2592 episodios
- When should an AI system be allowed to fix an IT problem without waiting for a human to approve the action?
In this episode of Tech Talks Daily, I speak with Matt Tuson, General Manager for Europe, the Middle East, and Africa at LogicMonitor, about the practical path from reactive IT operations toward autonomous IT. The promise is attractive: fewer repetitive tasks, faster incident resolution, less disruption, and systems that can correct familiar problems before users feel the impact. The difficult part is deciding when the available data, controls, and evidence are strong enough to trust an automated action.
Matt argues that observability is taking on a different responsibility. It once helped engineers answer what happened and why. In an autonomous environment, it must also give AI enough connected context to recommend or execute what should happen next. That means understanding how infrastructure, networks, cloud services, applications, and other operational signals relate to one another. A fast decision based on an incomplete view can resolve the wrong symptom, create duplicate incidents, or make the original problem worse.
Trust therefore begins with the information supplied to the system. Many IT environments contain separate monitoring and management tools introduced by different teams to solve specific problems. Those specialist products may continue to do useful work, but their signals often remain disconnected. Matt describes a business combining nine organizations, each bringing its own tools and operational practices. The challenge was not simply the number of products. It was the inability to connect their outputs into a reliable view of what was happening across the combined environment.

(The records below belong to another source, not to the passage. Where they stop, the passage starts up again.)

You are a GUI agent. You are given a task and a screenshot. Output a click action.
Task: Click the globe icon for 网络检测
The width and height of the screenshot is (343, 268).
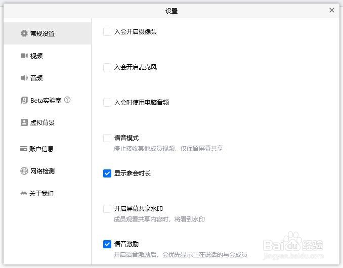24,171
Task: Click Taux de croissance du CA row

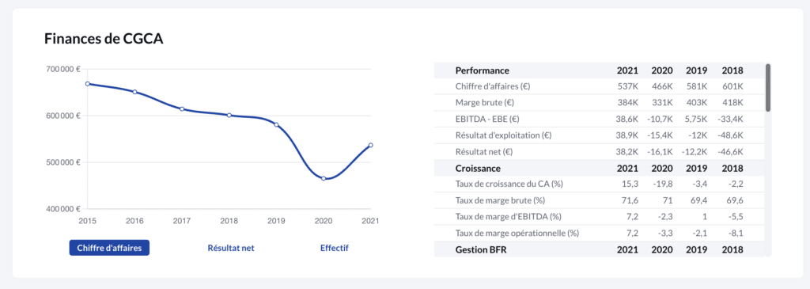Action: pyautogui.click(x=600, y=184)
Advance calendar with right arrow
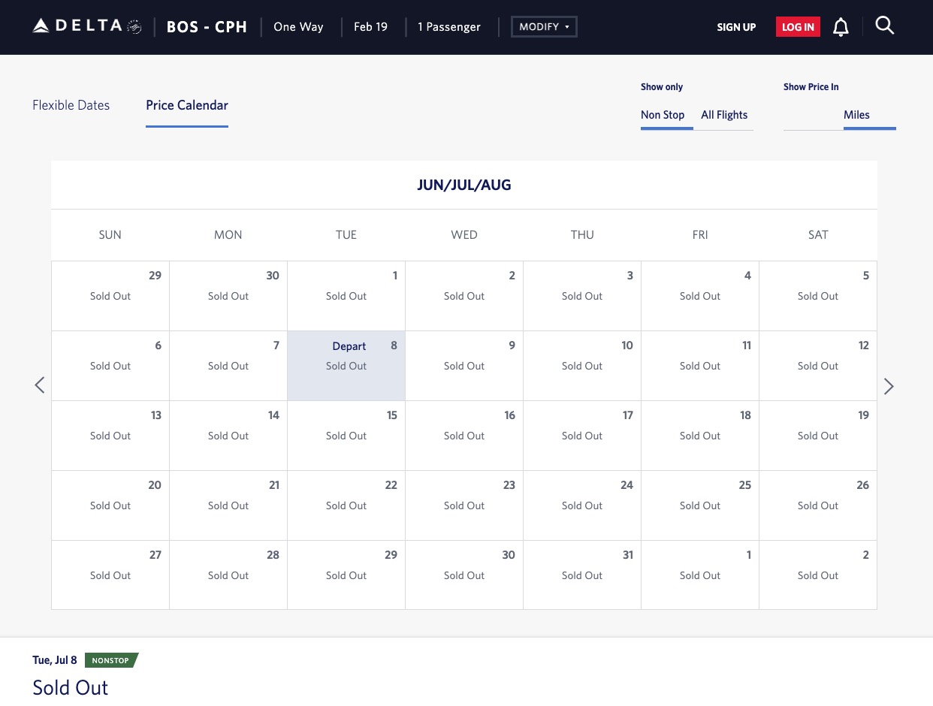 [x=889, y=386]
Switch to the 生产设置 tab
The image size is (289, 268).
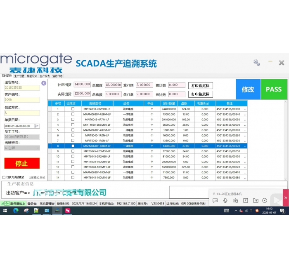pos(19,76)
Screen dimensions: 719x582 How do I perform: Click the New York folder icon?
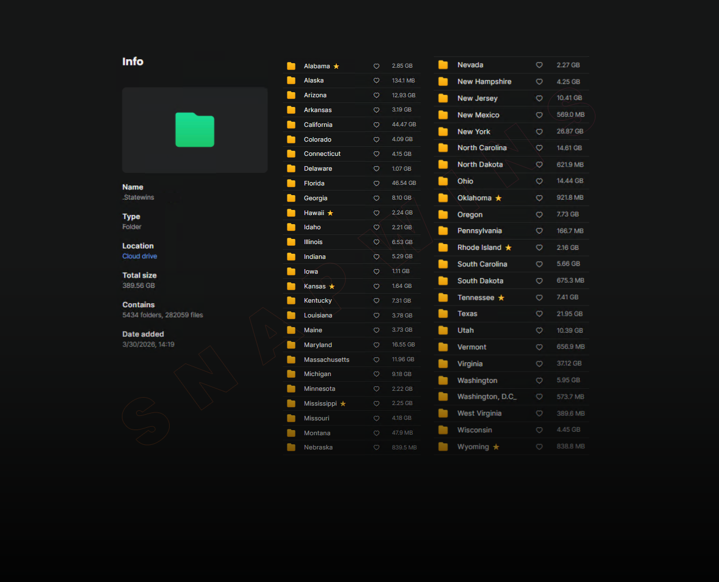(443, 131)
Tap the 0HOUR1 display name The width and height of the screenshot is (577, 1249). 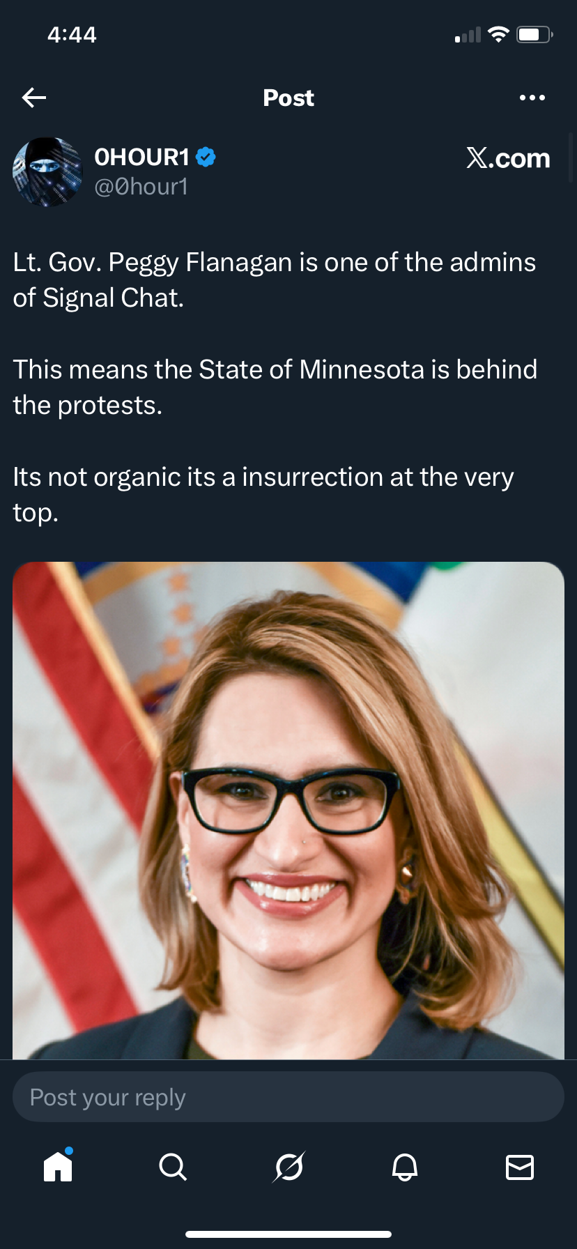pyautogui.click(x=142, y=158)
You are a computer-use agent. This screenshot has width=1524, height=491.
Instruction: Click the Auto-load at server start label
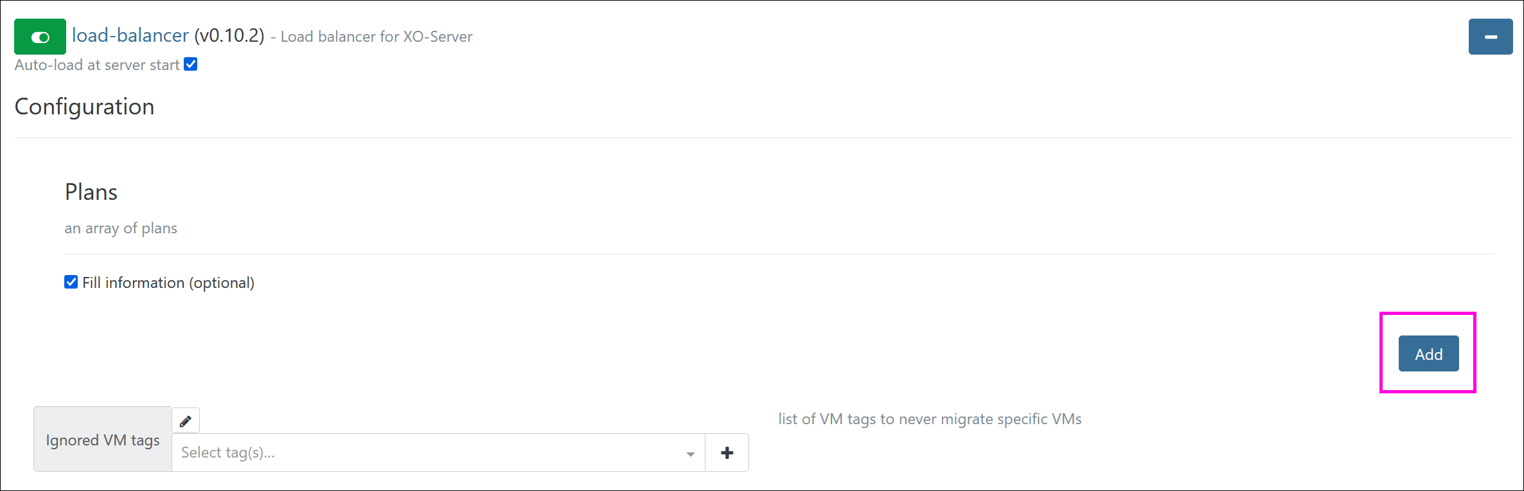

This matters because AI can process poor information as quickly as good information. Matt warns that adding autonomous remediation to incomplete, duplicated, outdated, or poorly contextualized data risks creating automated confusion. False positives multiply, root causes are missed, and teams repeatedly address symptoms while the underlying fault remains. His advice is to start with the business outcome, identify the information needed to support that outcome, and improve the quality and consistency of the data before increasing AI authority.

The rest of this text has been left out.